実は「運用コストは高い」のになぜ? ANAグループの機体の「3割」が”買わずに借りている”理由 使い方の丁寧さも追い風に
こんなところでもジャパンクオリティが…。
95機がリース機
ANA(全日空)やピーチを傘下に持つANAホールディングスでは275機の航空機を保有しています。同社が2025年6月に開催した株主総会での説明によると、そのうちの3割にあたる95機が、自社で保有しているのではなく、専門業者などから借り入れる「リース機」なのだそうです。実は同社によると、運用コストはリース機の方が割高なのだとか。にもかかわらず、なぜリース機を一部で導入しているのでしょうか。

同社の幹部によると、リース導入のメリットはそのときの航空需要に応じて、機体数を減らす、もしくは高需要期であれば返却時期を延長することで、多くの機数を確保できる柔軟性が担保されていることなのだそうです。
同社が2025年4月に公開した決算資料によると、2024年度期末時点では、大型のボーイング777は21機が自社保有なのに対しリース機が9機、中型のボーイング787は自社保有76機に対しリース10機と少数派にとどまります。その一方で、150席~200席クラスのボーイング737は自社保有26機に対しリース13機、エアバスA321/320(ピーチ含む)については自社保有は11機のみで、62機がリースとなっています。

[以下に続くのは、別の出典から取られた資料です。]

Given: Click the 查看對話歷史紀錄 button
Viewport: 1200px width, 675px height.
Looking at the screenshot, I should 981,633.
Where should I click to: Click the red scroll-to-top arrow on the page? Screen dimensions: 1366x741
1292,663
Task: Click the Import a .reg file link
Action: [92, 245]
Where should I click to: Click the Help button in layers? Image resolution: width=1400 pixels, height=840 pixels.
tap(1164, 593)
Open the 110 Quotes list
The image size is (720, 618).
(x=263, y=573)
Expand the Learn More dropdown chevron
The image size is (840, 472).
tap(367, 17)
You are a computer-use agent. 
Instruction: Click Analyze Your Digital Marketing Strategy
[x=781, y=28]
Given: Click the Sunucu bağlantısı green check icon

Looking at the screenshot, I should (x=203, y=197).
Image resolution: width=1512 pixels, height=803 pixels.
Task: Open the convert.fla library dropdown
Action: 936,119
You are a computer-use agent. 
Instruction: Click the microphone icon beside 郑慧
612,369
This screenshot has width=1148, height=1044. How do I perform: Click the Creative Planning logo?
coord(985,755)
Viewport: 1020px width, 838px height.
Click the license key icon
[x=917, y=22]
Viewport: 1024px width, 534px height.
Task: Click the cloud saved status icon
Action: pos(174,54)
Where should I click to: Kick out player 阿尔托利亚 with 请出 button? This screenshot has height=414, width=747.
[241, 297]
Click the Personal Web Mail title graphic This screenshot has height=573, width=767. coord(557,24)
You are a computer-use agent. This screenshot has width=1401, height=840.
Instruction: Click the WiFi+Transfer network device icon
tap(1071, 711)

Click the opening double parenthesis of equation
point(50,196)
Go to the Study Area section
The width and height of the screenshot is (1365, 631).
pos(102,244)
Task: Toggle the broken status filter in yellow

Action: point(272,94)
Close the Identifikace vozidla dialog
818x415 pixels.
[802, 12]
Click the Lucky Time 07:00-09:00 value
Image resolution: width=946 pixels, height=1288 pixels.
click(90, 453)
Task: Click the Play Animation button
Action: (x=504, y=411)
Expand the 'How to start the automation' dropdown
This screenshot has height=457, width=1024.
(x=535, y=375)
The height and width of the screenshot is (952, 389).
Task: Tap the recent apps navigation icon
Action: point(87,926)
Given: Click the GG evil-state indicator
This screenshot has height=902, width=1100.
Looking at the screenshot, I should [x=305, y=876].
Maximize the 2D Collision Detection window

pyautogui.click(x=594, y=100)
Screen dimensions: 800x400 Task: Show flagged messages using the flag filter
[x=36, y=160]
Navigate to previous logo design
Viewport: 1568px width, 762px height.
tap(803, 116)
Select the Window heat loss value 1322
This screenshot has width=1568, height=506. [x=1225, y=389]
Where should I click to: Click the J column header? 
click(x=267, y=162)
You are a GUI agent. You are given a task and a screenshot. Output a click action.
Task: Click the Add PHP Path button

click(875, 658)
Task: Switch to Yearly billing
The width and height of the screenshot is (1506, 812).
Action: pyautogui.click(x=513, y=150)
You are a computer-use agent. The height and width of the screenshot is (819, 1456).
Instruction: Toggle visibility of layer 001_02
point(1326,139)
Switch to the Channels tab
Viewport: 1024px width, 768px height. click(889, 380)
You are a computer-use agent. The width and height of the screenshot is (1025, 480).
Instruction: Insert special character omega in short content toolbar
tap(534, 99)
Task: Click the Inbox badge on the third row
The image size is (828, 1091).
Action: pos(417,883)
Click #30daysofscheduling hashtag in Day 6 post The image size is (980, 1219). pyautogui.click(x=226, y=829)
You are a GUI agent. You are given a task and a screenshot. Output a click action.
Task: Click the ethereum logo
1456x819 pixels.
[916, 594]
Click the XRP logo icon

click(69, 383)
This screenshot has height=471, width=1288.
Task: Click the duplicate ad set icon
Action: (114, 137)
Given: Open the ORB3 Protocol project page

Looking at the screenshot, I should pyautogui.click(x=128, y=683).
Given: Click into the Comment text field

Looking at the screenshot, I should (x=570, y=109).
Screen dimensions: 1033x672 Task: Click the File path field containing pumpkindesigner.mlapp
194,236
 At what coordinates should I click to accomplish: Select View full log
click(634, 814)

いわゆる比較的小さなジェット旅客機でリースが多くなっているわけですが、ANAはとくにこのマーケットにおいて、価格面などで良い条件で機体を取得しやすい環境下にあるそうです。「このあたりの機材についてはマーケットが潤沢で競争がアクティブです。そのためリース利用率も非常に競争力の高いところでリースを取れます。また、私たちの飛行機の使い方が丁寧という評価を受けており、これも良い状況につながっています」(同社幹部)
なお、ANAによると、同社でリース導入されている機体は、他社で使われたものではない”新造機”であることを基本にしているとのことです。